MINERS’ HYMNS, THE

(The Miners’ Hymns is being distributed by Icarus Films. It opens at the Film Forum on Wednesday, February 8, 2012. Visit the film’s page at the Icarus website to learn more.)
Bill Morrison’s films are not for the narrative of heart. The Miners’ Hymns is no exception. Though it technically qualifies as “documentary cinema,” this 52-minute historical tone poem has more of a direct kinship with Morrison’s longtime work as a multimedia artist. Knowing that distinction before settling into The Miners’ Hymns might prove useful. For even at a film-savvy venue like the Film Forum, I fear that some audience members will be scratching their heads at not just The Miners’ Hymns, but at the three-short-film program that precedes it (Release [2010, 13m], Outerborough [2005, 8m], The Film Of Her [1996, 12m]). Or maybe I’m underestimating things?

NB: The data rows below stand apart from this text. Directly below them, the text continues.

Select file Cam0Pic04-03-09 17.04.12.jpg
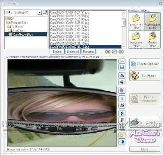Image resolution: width=164 pixels, height=156 pixels. 70,36
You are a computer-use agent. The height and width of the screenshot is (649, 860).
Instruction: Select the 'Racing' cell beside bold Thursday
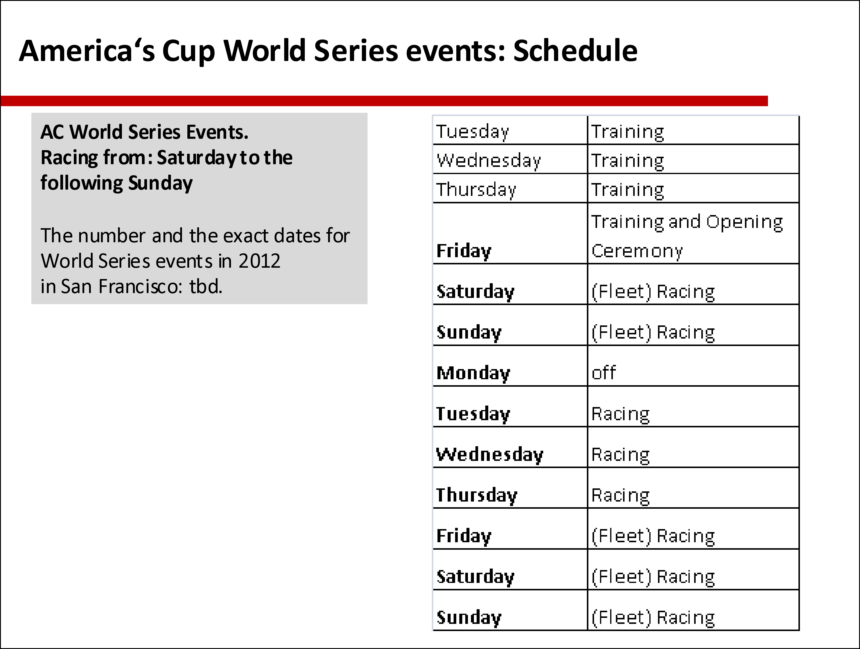pyautogui.click(x=693, y=488)
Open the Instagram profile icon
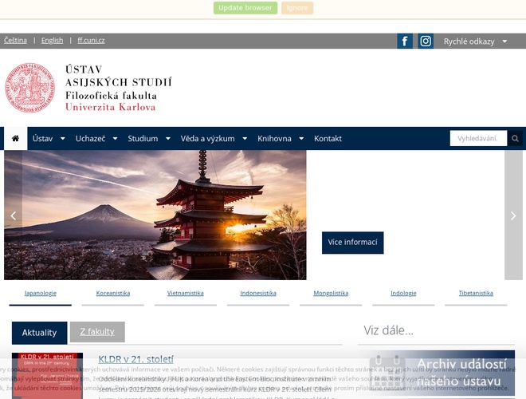Image resolution: width=526 pixels, height=399 pixels. [426, 41]
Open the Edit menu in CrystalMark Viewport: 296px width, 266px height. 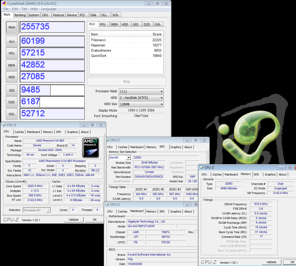click(15, 9)
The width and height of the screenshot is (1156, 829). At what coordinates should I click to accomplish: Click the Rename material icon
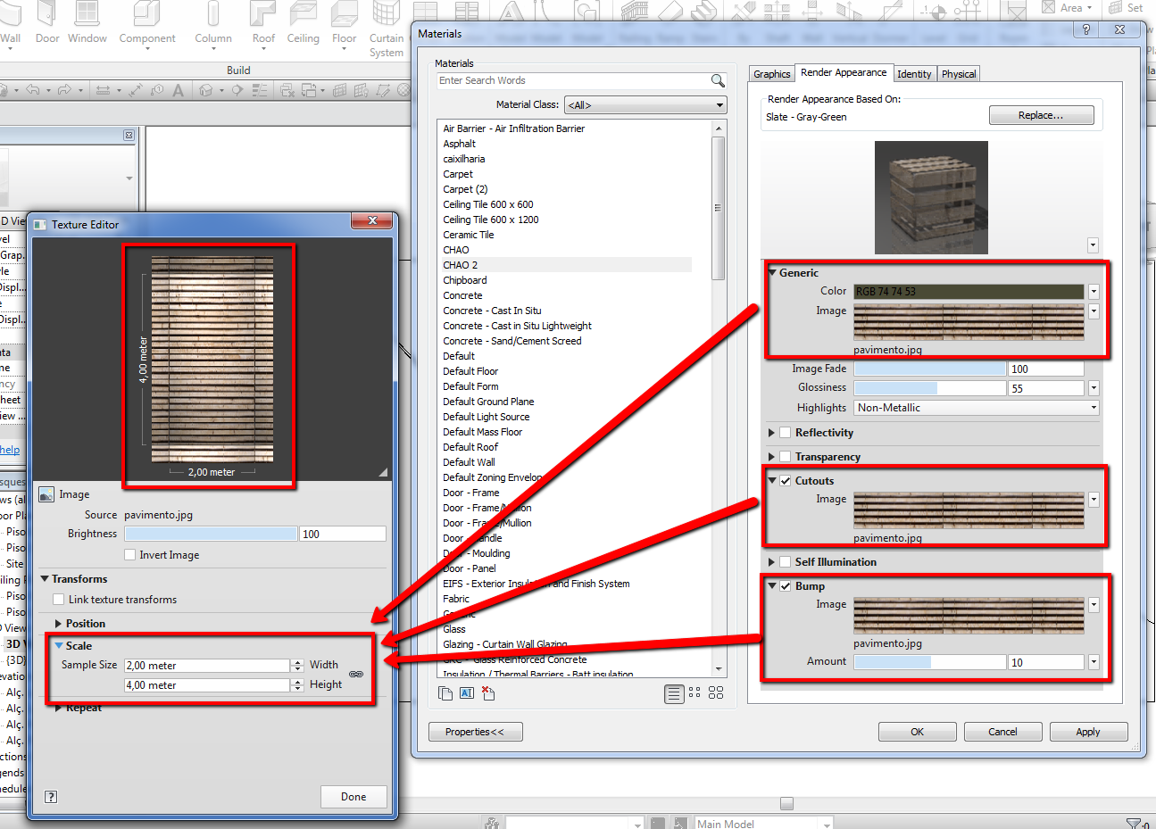click(x=467, y=693)
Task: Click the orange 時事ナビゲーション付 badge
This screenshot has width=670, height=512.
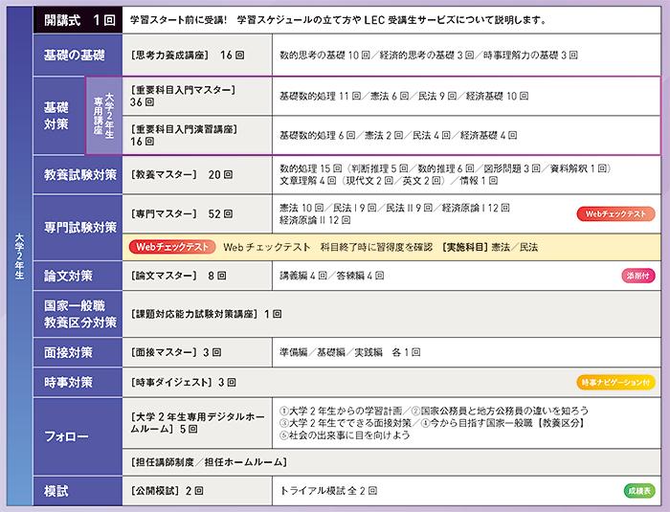Action: click(616, 382)
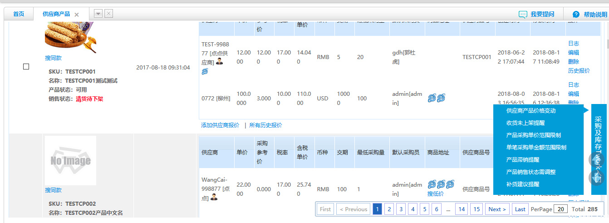Go to the Next page
Screen dimensions: 609x223
[497, 209]
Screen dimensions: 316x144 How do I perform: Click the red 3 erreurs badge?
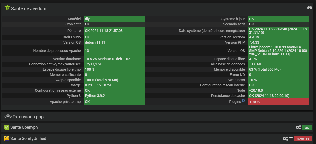point(303,139)
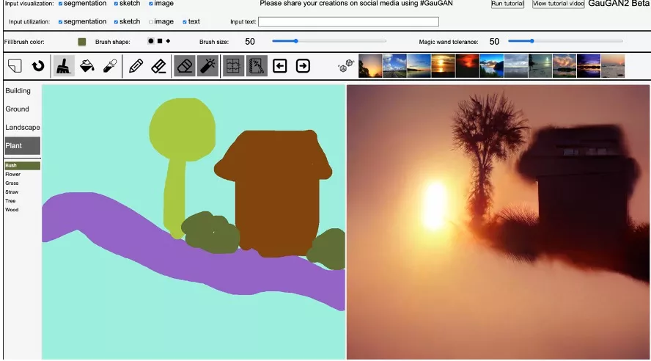Image resolution: width=651 pixels, height=361 pixels.
Task: Click the new blank canvas icon
Action: coord(15,66)
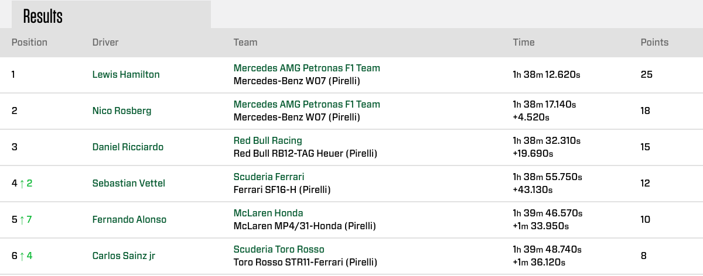Image resolution: width=703 pixels, height=276 pixels.
Task: Click Scuderia Ferrari team link
Action: (x=269, y=177)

Whatever the case, The Miners’ Hymns is a hypnotizing experience. I just recently wrote something to this effect, but I’ll say it again. When it comes to atmospheric cinema such as this, I prefer put my stomach in the foreground and my brain in the background. And while it’s impossible to deny the obvious contrast in footage from present-day, color aerial landscape shots of the locations Morrison is about to show us from a much more distant, grainer, black-and-white vantage point, I have gotten to a point where I now make an unconscious decision to not get scholastic and process the film as some sort of intellectual treatise. Instead, I am perfectly content to sit back, relax, and let the images and sounds wash through me.
Since those sounds have been made by Icelandic composer Jóhann Jóhannsson this time around, they are indeed lovely. In crucial core, superficial ways, I’m actually the most pathetically easy audience member for a film like The Miners’ Hymns: Jóhann Jóhannsson score, black-and-white documentary celluloid imagery? You had me at both of those, thank you very much. Which is to say that I have no insight to bring to the table when it comes to The Miners’ Hymns. In fact, when I do contemplate it on those terms, I enjoy the film less. Does slow-motion imagery, set to Jóhannsson’s score, equate to a sad lament for lost lives, for dead industries, for a faded world, for modern humans who live among the ghosts of their past but don’t even realize it? Maybe? Maybe not? Who cares? My humble suggestion is to turn your brain off and simply let your senses be soothed and guided by Morrison’s meditative vision.